1. What a dream role Dominic Cooper won for himself in "The Devil's Double." Honestly, I don't understand why any young actor in the world wouldn't murder his family to grab this part; it's such a perfect opportunity for an actor that I'm surprised "Entourage" hasn't used it in a plotline yet. (Maybe they have, I dunno; I don't watch that dumbarse show.) Cooper is allowed to hit every note: Because he's playing a man and his double, he gets to play the crazed Scarface-esque psychotic lunatic and the heroic leading man who just wants to protect his family. The movie itself isn't particularly good, but who cares? Cooper has the role of a lifetime. The rest of the movie is someone else's problem.
2. Director Lee Tamahori tells the highly fictionalized story -- if the real-life story were this good, presumably someone higher up the Hollywood food chain would have directed it by now -- of Latif Yahia, a loyal Iraqi soldier who isn't loyal to Saddam Hussein but just wants to live his life in peace. (The film makes great pains to make Yahia as apolitical and opinionless as possible; any actual characteristics would muddy the narrative waters and make this a far more complicated film that it has any interest in being.) One day, he is summoned one of Saddam's castles, where he discovers that Uday Hussein, Saddam's oldest son, believes the two men look alike enough that Latif must serve as his body double to avoid assassinations and, as it turns out, public appearances Uday doesn't feel like making. Latif doesn't want to -- this man just wants his family! -- but Uday throws him in jail and tells him he'll kill his parents and his sisters. Latif, finally, realizes he has no choice, which is a good thing, because otherwise there would be no movie.
3. So Latif dutifully -- but honorably! -- does his duty for Usay and Saddam, but unfortunately, the movie doesn't do interesting with Latif. It might have been something if Latif begins to be corrupted by his proximity to the Husseins, if he begins to enjoy the luxurious (if evil evil evil) life the ruling class enjoys.
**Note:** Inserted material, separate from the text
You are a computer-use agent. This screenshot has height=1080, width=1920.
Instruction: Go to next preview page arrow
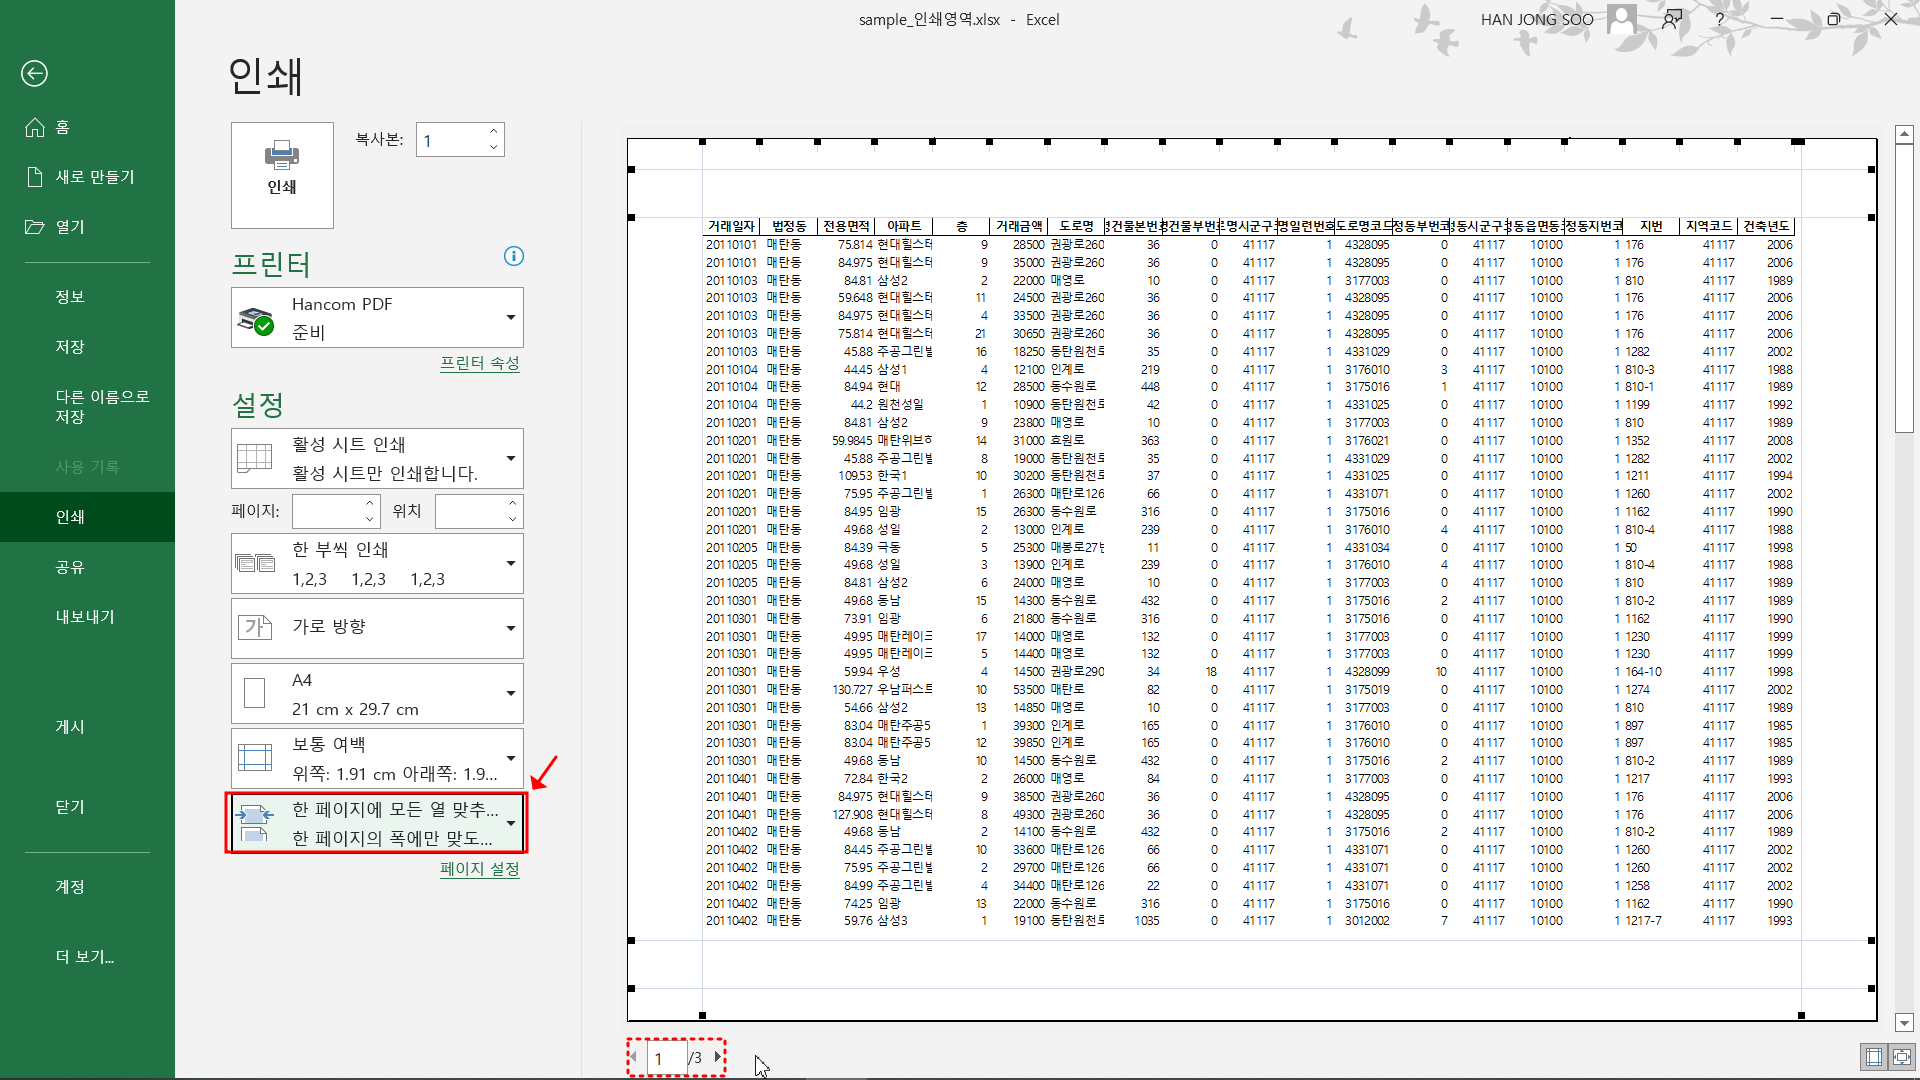pos(717,1057)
The movie looks like it's going to head this way, to have Latif tempted, but "The Devil's Double" needs Latif to be too perfect, lest we wonder for a moment whom we should cheer for. Latif ends up having a relationship with one of Uday's mistresses (played unconvincingly by French actress Ludivine Sagnier), but mistress isn't an actual temptress, but instead another person under Uday's thumb, trying to escape. It never makes sense why Latif would be interested in the woman, and their connection is a plot device that doesn't go anywhere. Mostly, it just gives the pair an excuse to have a big sex scene, and for us to get another sense of just how monstrous Uday is.
4. And boy, is he ever monstrous. Uday was a true gargoyle in real life, and the movie doesn't miss an opportunity to show us just about every demonic act he committed. He slices a man's stomach open at a party, ravages an innocent woman on her wedding day, tortures members of the soccer team he supposedly manages and, most horrifically, steals schoolgirls from off the street and takes them to his palace to ravage them. Cooper dials up the insanity for Uday, snorting cocaine, swilling tequila, randomly shooting guns at whoever crosses his path and always, always screaming. Cooper flashes, briefly, the insecurity and fear behind Uday, but the movie keeps encouraging him to tamp that down and go crazy. Uday is a true villain, but he's not a particularly compelling one: He is just the embodiment of Satan, at every opportunity, and that's it. The only nod the movie makes to the potential source of Uday's barbarism is a scene in which he is lying in bed with his mom, which doesn't work and is beside the point anyway. Cooper's awfully entertaining as Uday -- far more than he is as Latif -- but it's a lot of null bluster.
5. I'll avoid spoilers here, but let's just say that the conclusion of the film gives Latif a victory and satisfaction that evaded him in his real life. It's a crock of an ending -- one that does a disservice, by the way, to some real-life heroes -- and is not all that far removed from Quentin Tarantino having his Basterds blow away Hitler. (Which, we can all agree, was awesome.) It's also completely untrue to what we've led to believe is the character of Latif, or, for that matter, the men who work for Uday. But it is a Kick Arse Movie Moment, and thus the main problem with "The Devil's Double:" It's trying so hard to be the real-life Scarface, to pile set pieces together to impress the cast of "Entourage," that none of it resonates far past, "sure does look like Dominic Cooper's having fun." He surely is. He should be. It's a great part. But for an actor, not for his audience.